> TEXT SHOWN:
Neurolytic Intercostal Nerve Block

Thoracic paravertebral nerve at each level gives anterior and posterior branches. The anterior branch is the intercostal nerve which gives lateral and anterior cutaneous branches. They provide motor supply to abdominal wall muscles via T7-T11 and muscles of the forearm and hand via T1. They provide sensory innervation of the skin of the chest and abdomen anterolaterally. The intercostal nerves travel in the inferior part of the ribs posterior to the intercostal artery. Subcostal nerve comes from the ventral ramus of T12 and is equivalent to the intercostal nerve at the above levels.


Neurolytic intercostal nerve block is indicated for cancer pain involving the chest wall and/or the ribs. It is also indicated in cancer pain involving the upper abdominal wall. Table 28.10 describes the technique of neurolytic intercostal nerve block for cancer pain. For diagnostic block, 1-2 ml of bupivacaine 0.25-0.5% is injected. Calculating the total milligrams of local anesthesia per body weight is important because of the potential local anesthesia toxicity. For neurolytic block, phenol 10% 4-5 ml can be injected. Alcohol should be avoided because of the risk of intercostal neuritis after the block. Most clinicians now favor the use of radiofre-quency lesion of the intercostal nerves instead of injecting neurolytic medications because of the predictable lesion size of the radiofrequency probe. Radiofrequency lesion produces heat at the active tip of an insulated needle and causes destruction of the intercostal nerve.

> EXTRACTED INFORMATION:
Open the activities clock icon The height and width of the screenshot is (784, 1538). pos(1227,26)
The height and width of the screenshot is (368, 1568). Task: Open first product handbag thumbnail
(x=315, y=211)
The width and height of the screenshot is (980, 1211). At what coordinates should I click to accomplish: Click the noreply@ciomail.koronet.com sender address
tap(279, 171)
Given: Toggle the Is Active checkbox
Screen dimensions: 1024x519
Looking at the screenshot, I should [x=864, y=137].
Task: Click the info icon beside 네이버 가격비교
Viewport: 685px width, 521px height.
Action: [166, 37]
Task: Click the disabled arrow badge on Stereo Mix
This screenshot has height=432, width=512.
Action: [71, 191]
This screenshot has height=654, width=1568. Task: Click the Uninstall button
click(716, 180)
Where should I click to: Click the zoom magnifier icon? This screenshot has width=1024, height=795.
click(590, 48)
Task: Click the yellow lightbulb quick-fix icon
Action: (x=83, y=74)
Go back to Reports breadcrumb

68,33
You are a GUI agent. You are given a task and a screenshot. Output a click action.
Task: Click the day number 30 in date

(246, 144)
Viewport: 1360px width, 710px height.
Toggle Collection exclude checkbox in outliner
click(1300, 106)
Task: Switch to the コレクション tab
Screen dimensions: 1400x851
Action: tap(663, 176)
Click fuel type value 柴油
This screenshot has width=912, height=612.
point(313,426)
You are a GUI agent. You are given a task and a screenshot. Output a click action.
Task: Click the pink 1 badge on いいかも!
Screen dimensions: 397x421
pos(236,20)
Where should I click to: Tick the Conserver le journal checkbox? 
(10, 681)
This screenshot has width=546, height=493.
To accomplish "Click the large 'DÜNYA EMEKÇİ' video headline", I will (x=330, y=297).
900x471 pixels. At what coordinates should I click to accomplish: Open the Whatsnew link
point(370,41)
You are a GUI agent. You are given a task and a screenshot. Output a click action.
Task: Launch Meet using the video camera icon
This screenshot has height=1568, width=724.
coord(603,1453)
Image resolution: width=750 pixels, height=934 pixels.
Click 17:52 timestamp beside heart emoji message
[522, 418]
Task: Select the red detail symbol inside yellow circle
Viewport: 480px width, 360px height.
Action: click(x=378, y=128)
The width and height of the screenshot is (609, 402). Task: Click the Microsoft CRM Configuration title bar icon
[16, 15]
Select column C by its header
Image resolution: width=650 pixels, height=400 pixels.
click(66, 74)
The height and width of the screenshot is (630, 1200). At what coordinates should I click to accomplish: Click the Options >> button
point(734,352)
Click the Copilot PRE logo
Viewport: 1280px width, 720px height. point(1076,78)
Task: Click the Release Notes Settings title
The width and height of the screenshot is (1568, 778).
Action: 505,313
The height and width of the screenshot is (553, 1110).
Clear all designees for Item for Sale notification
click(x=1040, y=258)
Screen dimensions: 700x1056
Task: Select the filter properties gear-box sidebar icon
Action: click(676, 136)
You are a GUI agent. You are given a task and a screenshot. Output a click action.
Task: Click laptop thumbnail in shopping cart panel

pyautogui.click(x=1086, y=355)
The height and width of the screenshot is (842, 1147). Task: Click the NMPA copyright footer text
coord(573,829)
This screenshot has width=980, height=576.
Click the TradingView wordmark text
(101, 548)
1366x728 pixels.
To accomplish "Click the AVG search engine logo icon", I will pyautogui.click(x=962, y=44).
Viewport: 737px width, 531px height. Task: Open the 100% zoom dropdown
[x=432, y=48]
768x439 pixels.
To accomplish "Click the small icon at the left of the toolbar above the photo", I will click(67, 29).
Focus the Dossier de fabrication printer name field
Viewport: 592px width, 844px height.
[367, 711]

> REQUIREMENT 1: Summarize the intercostal nerve block text in two sentences.
> REQUIREMENT 2: Reproduce the passage of the intercostal nerve block text starting at "Thoracic paravertebral nerve" and ending at "the above levels.".
> REQUIREMENT 3:
Answer these questions from the intercostal nerve block text.
(a) From which ventral ramus does the subcostal nerve come?
(b) How much bupivacaine, and at what concentration, is injected for a diagnostic block?
(c) Why should alcohol be avoided for the neurolytic block?
Answer from the intercostal nerve block text alone.

> TASK ANSWER 1: The intercostal nerve is the anterior branch of each thoracic paravertebral nerve; these nerves supply motor fibers to abdominal wall muscles and to forearm and hand muscles, and sensory fibers to the anterolateral skin of the chest and abdomen. Neurolytic intercostal nerve block is indicated for cancer pain of the chest wall, ribs, or upper abdominal wall, with phenol preferred over alcohol, though most clinicians now favor radiofrequency lesioning for its predictable lesion size.

> TASK ANSWER 2:
Thoracic paravertebral nerve at each level gives anterior and posterior branches. The anterior branch is the intercostal nerve which gives lateral and anterior cutaneous branches. They provide motor supply to abdominal wall muscles via T7-T11 and muscles of the forearm and hand via T1. They provide sensory innervation of the skin of the chest and abdomen anterolaterally. The intercostal nerves travel in the inferior part of the ribs posterior to the intercostal artery. Subcostal nerve comes from the ventral ramus of T12 and is equivalent to the intercostal nerve at the above levels.

> TASK ANSWER 3:
(a) The ventral ramus of T12.
(b) 1-2 ml of bupivacaine 0.25-0.5%.
(c) Because of the risk of intercostal neuritis after the block.